November 24, 2015

Desire is like Salt, it Can’t be all that Feeds Us.

Image is author's own.

“Desire is the kind of thing that eats you
and leaves you starving.”
~ Nayyirah Waheed

This is about desire, to recognize it for what it is, to own it, and not to be victimized by it.

Because desire, as it is mostly experienced, doesn’t feed us that way. Desire is like salt—floating in a sea of it is sensational, but be thirsty for it and it will leave you starving.

You can’t talk about desire without addressing abandonment. Not because everything has to be funneled through a dualistic yoga philosophy filter (though that would be a very enlightened goal), but because the truth of my own experience informs me so.

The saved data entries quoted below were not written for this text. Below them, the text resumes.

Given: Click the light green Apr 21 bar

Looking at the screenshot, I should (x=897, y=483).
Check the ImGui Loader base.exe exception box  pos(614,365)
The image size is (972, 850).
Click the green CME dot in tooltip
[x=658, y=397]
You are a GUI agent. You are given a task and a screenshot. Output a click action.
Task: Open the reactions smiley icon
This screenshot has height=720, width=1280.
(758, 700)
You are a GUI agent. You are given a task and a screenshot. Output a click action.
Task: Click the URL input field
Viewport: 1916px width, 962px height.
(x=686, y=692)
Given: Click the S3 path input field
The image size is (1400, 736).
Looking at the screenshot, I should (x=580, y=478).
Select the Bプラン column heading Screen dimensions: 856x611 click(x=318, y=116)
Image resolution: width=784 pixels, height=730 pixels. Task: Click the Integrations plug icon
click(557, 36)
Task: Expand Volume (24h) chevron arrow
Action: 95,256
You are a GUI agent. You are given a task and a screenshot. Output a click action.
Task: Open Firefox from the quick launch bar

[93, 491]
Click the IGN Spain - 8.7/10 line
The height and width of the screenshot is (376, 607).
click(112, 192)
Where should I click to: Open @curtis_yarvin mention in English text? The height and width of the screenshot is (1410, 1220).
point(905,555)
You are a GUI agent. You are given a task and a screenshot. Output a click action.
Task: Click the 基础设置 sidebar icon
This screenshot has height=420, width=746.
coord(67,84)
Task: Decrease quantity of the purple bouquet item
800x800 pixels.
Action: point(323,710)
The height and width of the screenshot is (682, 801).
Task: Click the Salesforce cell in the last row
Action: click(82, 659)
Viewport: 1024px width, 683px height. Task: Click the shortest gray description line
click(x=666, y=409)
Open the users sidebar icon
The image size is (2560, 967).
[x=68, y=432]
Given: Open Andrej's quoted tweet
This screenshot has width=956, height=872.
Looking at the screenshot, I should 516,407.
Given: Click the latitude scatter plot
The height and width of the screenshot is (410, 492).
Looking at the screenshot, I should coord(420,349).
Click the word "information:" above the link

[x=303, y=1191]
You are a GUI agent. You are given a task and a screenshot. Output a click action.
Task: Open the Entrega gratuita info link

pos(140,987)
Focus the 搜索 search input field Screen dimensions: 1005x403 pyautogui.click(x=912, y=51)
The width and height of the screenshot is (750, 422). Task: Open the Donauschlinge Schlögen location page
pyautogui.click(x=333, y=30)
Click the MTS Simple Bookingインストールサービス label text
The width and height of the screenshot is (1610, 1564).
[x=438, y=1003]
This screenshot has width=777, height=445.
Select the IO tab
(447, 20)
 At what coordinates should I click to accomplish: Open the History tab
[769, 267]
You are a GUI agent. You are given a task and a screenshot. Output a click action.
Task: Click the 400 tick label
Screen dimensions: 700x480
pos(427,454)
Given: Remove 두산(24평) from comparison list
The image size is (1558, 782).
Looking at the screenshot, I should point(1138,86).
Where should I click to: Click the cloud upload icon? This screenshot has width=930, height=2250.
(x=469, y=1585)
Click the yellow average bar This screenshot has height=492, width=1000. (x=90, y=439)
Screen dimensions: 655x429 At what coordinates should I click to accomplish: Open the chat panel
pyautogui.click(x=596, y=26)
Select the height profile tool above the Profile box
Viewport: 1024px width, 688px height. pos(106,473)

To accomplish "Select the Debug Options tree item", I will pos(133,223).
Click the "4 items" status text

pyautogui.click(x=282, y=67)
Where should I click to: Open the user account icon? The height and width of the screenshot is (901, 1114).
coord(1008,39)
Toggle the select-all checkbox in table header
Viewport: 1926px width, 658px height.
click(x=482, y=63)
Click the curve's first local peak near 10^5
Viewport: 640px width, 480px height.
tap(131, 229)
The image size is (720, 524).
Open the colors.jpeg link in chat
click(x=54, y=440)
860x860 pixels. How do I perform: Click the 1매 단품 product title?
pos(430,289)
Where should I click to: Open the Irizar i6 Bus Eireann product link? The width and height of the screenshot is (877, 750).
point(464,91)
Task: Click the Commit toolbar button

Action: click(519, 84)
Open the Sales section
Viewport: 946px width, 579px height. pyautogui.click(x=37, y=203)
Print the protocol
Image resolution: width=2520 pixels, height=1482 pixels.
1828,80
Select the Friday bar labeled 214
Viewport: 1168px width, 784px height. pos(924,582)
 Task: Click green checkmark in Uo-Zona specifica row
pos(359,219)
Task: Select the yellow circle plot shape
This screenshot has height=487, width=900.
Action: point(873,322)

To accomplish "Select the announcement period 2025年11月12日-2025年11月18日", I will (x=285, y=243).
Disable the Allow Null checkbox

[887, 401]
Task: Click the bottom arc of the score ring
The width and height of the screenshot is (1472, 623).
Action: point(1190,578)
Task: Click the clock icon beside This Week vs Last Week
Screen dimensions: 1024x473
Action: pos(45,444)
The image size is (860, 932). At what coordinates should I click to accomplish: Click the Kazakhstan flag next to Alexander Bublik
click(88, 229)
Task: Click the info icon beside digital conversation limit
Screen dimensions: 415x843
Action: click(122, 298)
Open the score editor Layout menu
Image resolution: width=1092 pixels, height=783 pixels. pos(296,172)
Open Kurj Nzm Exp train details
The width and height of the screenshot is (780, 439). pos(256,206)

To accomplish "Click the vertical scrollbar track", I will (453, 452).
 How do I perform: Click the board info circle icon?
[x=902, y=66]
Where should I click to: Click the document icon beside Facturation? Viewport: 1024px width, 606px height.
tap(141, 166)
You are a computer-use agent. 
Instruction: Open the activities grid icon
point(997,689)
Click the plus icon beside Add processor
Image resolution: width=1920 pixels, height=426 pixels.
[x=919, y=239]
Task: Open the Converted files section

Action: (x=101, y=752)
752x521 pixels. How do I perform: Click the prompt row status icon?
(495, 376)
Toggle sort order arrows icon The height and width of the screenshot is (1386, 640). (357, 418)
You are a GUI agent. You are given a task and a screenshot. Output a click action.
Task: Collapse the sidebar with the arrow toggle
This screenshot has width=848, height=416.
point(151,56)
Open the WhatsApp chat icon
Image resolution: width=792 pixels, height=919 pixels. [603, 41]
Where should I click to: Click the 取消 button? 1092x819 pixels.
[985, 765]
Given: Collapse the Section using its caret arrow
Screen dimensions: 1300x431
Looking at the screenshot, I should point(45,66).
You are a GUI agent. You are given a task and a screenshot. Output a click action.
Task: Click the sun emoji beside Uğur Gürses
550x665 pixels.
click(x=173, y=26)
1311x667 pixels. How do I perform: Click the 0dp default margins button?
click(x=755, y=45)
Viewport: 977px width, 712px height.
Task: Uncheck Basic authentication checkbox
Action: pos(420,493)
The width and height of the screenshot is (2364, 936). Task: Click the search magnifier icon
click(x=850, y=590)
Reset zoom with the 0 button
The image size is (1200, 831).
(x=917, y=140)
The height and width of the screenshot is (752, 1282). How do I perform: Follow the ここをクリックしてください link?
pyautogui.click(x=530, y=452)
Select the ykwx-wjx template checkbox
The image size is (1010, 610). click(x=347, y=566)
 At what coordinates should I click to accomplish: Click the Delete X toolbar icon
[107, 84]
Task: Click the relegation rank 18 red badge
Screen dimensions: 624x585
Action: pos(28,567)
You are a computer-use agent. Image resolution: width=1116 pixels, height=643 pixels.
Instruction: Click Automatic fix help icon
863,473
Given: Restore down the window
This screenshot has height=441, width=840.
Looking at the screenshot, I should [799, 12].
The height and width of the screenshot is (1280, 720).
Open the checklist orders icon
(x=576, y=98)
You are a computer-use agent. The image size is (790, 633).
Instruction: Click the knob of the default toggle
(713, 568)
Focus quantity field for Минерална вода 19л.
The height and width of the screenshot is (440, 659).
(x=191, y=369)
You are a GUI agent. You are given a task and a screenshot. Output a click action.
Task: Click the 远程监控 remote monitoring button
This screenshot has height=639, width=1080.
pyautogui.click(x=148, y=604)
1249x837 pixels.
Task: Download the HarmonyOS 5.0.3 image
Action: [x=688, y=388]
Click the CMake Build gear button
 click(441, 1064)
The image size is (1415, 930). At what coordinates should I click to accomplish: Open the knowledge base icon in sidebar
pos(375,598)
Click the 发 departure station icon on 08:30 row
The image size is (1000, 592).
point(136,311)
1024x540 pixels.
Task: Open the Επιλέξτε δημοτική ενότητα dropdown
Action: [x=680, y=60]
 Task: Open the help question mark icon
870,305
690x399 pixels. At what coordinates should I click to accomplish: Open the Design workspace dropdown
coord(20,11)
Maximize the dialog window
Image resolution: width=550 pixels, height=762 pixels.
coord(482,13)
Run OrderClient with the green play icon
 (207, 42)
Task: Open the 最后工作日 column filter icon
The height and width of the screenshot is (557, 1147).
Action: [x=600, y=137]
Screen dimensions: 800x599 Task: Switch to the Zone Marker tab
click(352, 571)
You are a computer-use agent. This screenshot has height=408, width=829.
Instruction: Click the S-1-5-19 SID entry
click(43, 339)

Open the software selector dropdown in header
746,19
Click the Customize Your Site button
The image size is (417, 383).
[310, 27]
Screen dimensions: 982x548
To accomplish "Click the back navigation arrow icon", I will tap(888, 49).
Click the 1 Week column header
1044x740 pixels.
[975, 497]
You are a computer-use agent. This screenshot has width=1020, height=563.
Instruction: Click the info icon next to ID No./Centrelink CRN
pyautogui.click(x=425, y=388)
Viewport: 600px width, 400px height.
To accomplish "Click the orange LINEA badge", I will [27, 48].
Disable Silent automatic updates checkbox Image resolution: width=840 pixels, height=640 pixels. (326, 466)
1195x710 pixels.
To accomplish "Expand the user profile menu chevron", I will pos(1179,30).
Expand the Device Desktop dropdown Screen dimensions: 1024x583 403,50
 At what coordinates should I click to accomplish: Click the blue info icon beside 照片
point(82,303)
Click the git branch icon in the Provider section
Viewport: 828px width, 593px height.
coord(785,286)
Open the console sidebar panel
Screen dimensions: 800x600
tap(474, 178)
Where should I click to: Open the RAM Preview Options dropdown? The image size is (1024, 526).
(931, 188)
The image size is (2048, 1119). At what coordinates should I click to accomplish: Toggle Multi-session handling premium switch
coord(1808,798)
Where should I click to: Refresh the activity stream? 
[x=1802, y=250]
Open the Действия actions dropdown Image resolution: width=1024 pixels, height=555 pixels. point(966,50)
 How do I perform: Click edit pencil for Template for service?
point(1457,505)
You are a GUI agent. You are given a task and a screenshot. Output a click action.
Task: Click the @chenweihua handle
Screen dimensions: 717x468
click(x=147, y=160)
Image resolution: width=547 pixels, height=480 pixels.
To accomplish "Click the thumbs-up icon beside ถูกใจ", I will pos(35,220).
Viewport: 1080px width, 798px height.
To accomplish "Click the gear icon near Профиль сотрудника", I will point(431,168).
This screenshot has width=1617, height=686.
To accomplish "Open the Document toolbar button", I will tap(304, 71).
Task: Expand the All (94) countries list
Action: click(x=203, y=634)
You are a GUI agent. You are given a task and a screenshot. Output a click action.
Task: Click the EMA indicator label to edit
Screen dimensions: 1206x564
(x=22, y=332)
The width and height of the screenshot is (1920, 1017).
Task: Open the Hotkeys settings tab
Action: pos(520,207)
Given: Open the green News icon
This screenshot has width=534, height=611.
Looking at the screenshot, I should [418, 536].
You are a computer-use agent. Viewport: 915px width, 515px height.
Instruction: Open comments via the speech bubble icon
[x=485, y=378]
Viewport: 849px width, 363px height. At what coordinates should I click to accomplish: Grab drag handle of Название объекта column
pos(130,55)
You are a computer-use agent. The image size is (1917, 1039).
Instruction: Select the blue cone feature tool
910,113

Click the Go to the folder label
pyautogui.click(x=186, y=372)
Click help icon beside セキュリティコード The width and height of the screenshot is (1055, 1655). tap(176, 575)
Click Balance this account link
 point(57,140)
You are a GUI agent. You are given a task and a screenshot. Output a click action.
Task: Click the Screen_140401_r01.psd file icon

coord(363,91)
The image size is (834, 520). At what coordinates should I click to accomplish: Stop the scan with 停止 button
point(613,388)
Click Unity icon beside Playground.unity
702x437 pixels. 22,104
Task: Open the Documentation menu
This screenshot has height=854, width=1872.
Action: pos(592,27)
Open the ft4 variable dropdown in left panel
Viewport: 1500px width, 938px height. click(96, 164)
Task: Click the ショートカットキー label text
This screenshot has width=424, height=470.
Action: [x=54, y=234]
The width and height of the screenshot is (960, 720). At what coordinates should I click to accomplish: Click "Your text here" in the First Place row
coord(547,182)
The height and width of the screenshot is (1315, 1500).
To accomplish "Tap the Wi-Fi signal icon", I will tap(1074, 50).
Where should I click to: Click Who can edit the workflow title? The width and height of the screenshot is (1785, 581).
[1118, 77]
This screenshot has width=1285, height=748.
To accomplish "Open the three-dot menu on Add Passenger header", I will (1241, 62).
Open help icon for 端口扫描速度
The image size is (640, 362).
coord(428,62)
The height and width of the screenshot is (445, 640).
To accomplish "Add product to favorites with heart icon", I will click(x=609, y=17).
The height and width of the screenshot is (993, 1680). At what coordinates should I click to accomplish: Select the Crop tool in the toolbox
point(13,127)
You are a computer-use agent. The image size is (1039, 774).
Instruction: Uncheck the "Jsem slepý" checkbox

I could tell you about abandonment for as long as you care to listen. I can tell you about abandonment like the Inuits could tell you about snow. It was my greatest fear as a child, and I had a most bizarre relationship with it. Perhaps because we moved around too much, too frequently, and I was left alone too frequently, too long. Fear was one of the earlier memories I could recall. That fear motivated me.

Growing up, I didn’t know what I would become, but I knew the kind of woman I wanted to be. I wanted to be desirable, I wanted to be noticed. It wasn’t about attention—a mosquito could get your attention, a crying child would most definitely get your attention.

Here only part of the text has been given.